Algérie

Juste un mot : Abderrahmane Bougermouh, le film et le livre Culture : les autres articles



Juste un mot : Abderrahmane Bougermouh, le film et le livre Culture : les autres articles
Abderrahmane Bouguermouh, ce poète taciturne a eu la généreuse idée, il y a deux ans, de nous offrir son livre portant le titre Anza. De plus, il a eu l'intelligence de nous envoyer son ouvrage par un messager porteur qui n'est autre que Ali Bey, libraire de son état, qui a tout fait pendant trente ans et plus pour que la librairie du Tiers-Monde devienne une authentique institution culturelle de notre capitale. Encore plus, Abderrahmane a eu la sympathie de noircir toute la première page de son livre avec une écriture ramassée, faite de petites lettres serrées les unes aux autres pour nous dire beaucoup de choses, pour nous transmettre de nombreux sentiments et surtout pour nous avouer dès le début de son texte : «aujourd'hui que les images s'effacent, je prends le stylo.»
Tout Abderrahmane Bouguermouh est dans cette déclaration lapidaire, à la fois vraie et juste. A plusieurs reprises avant la cessation de nos activités, nous avons retrouvé Abderrahmane à Ighzer Amokrane dans la grande maison familiale si hospitalière et accueillante. Notre dernier séjour en ce haut lieu nous a beaucoup marqués, nous arrivions à la fin d'une journée pluvieuse et froide de décembre, pour nous retrouver face à face avec la s'ur Bouguermouh, à la grossesse bien avancée, les cheveux denses et noirs, sortant de l'orangeraie aux feuilles sombres et humides, aux fruits luisants et mûrs qui tentaient d'embrasser le sol. Elle était certainement sortie pour permettre à son futur enfant de respirer cet air pur et sentir cette merveilleuse atmosphère.
En cet hiver de 2001, pluvieux et généreux, Abderrahmane lui aussi allait donner naissance à son fameux et unique livre, ce qui le faisait sourire légèrement. Une autre rencontre avec Abderrahmane Bouguermouh a eu lieu dans le petit cimetière d'Oulkhou (Ighil Ibahriyen) près d'Azeffoun, le jour de l'enterrement du journaliste, écrivain, poète et surtout courageux Tahar Djaout, rencontre absolument inoubliable. Nous nous sommes retrouvés, comme par hasard, à l'ombre d'un immense olivier en compagnie de quelques proches, Rachid Mimouni cet autre écrivain talentueux, Abderrahmane Bouguermouh.

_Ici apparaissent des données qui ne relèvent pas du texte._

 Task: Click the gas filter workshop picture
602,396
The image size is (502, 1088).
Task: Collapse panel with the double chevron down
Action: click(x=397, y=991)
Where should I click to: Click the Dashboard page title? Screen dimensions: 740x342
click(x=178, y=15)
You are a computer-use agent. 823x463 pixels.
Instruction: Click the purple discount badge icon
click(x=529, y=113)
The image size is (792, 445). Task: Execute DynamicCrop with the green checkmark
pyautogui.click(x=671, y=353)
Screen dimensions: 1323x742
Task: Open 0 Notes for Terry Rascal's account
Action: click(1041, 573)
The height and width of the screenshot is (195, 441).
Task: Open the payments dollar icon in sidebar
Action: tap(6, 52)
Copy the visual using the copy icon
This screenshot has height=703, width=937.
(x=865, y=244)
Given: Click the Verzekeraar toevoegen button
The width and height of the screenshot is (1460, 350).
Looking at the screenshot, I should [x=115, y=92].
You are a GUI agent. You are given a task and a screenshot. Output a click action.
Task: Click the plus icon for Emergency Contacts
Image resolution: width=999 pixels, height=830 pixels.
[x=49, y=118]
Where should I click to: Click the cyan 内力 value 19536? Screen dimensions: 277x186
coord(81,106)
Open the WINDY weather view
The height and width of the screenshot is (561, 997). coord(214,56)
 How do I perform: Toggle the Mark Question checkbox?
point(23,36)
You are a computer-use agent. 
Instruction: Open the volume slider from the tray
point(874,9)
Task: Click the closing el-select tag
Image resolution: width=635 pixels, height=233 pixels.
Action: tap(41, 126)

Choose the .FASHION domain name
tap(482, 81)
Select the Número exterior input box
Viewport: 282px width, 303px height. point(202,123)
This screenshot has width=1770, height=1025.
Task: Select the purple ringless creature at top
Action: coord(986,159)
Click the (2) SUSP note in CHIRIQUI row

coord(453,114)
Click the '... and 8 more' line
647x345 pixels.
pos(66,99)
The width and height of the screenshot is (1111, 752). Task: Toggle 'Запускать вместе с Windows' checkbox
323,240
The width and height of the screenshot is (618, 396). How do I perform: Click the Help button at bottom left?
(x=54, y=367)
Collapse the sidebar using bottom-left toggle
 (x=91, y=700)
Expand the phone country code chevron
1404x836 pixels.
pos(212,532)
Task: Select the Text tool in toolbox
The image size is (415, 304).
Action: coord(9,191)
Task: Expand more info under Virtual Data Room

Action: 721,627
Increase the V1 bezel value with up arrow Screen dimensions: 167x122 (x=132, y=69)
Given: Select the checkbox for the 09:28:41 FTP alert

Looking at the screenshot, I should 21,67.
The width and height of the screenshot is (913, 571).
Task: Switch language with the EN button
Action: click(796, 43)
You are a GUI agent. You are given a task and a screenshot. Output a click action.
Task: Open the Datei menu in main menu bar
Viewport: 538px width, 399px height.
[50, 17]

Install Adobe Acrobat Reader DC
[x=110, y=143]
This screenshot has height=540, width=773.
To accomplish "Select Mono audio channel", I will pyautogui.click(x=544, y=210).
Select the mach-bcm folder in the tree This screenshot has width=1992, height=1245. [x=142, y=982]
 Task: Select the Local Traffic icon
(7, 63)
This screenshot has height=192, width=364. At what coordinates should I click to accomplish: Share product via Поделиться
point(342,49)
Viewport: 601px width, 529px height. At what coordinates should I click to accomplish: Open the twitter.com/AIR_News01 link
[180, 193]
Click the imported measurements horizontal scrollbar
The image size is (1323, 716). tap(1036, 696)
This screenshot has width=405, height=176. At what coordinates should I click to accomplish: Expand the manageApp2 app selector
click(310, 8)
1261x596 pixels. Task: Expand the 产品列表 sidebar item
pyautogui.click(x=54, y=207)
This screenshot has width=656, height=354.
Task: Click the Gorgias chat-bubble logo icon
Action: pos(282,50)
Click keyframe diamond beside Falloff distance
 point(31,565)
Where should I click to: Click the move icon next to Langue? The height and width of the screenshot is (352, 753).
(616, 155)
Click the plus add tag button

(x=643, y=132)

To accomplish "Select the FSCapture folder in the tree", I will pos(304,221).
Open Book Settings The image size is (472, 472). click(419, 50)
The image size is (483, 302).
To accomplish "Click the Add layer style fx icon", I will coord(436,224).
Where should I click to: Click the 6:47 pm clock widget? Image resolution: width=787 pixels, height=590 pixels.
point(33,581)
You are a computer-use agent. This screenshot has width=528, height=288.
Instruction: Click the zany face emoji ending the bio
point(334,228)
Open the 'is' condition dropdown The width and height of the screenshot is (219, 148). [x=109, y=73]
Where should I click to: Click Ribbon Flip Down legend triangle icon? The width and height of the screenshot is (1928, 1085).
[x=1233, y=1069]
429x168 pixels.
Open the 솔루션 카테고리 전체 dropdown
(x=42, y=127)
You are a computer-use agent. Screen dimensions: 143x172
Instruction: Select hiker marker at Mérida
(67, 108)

Ce dernier profitant d'un silence total, tout en regardant Rachid dans les yeux, l'interpella en ces termes : «Tous trois nous nous ressemblons, nous sommes faits de la même pâte.» Il pensait, bien sûr, à Tahar, Rachid et lui. Avouons, aujourd'hui, qu'Abderrahmane et Rachid étaient en cet instant absolument identiques, totalement semblables, tous deux transpirants, perdus et désespérés. C'est à Tizi Ouzou en 1992, à la maison de la culture que nous avons vu Abderrahmane heureux et jovial à l'occasion de l'avant-première de son film dans sa version longue, son dernier La colline oubliée. Tout un peuple était là et attendait avec patience et optimisme, alors que la majorité savait qu'il n'y avait pas de place pour tout le monde.
Peuple qui allait l'attendre, lui et son film dans toutes les villes d'Algérie. Abderrahmane trouva tout de même quelques minutes pour nous et au pied de la diligence belle et élégante qu'il caressait discrètement, diligence essentielle et indispensable dans le film, pour nous dire tout simplement combien il était heureux et combien il remerciait Da L'Mouloud. Et, très vite, nous l'avons totalement reçu et tout compris. Nous avons même retrouvé dans ses yeux cet enfant de dix ans aux cheveux bruns et à la peau blanche, qui parfois une grive dans la main et d'autres fois un panier de «zcoco», qui aimait courir avec beaucoup d'élégance et d'agilité dans les montagnes de Kabylie ou les hautes plaines de Sétif, surtout lorsqu'elles sont recouvertes d'un épais manteau de neige. Nous sommes certains aujourd'hui que Da L'Mouloud et Da Abderrahmane nous ont quittés tranquilles et sereins, le devoir accompli.
Le premier pour avoir écrit La colline oubliée, le second pour l'avoir portée à l'écran. Malheureusement, nous sommes certains aussi que tous deux nous rejoindraient dans notre peine et notre tristesse en apprenant que l'année de la culture amazighe est reportée aux calendes grecques, alors que nous avons cru naïvement que notre tour était arrivé, comme le dit si bien ce magnifique chant patriotique amazigh composé par ces jeunes et studieux élèves internes du lycée de Ben Aknoun que nous avons tant aimé.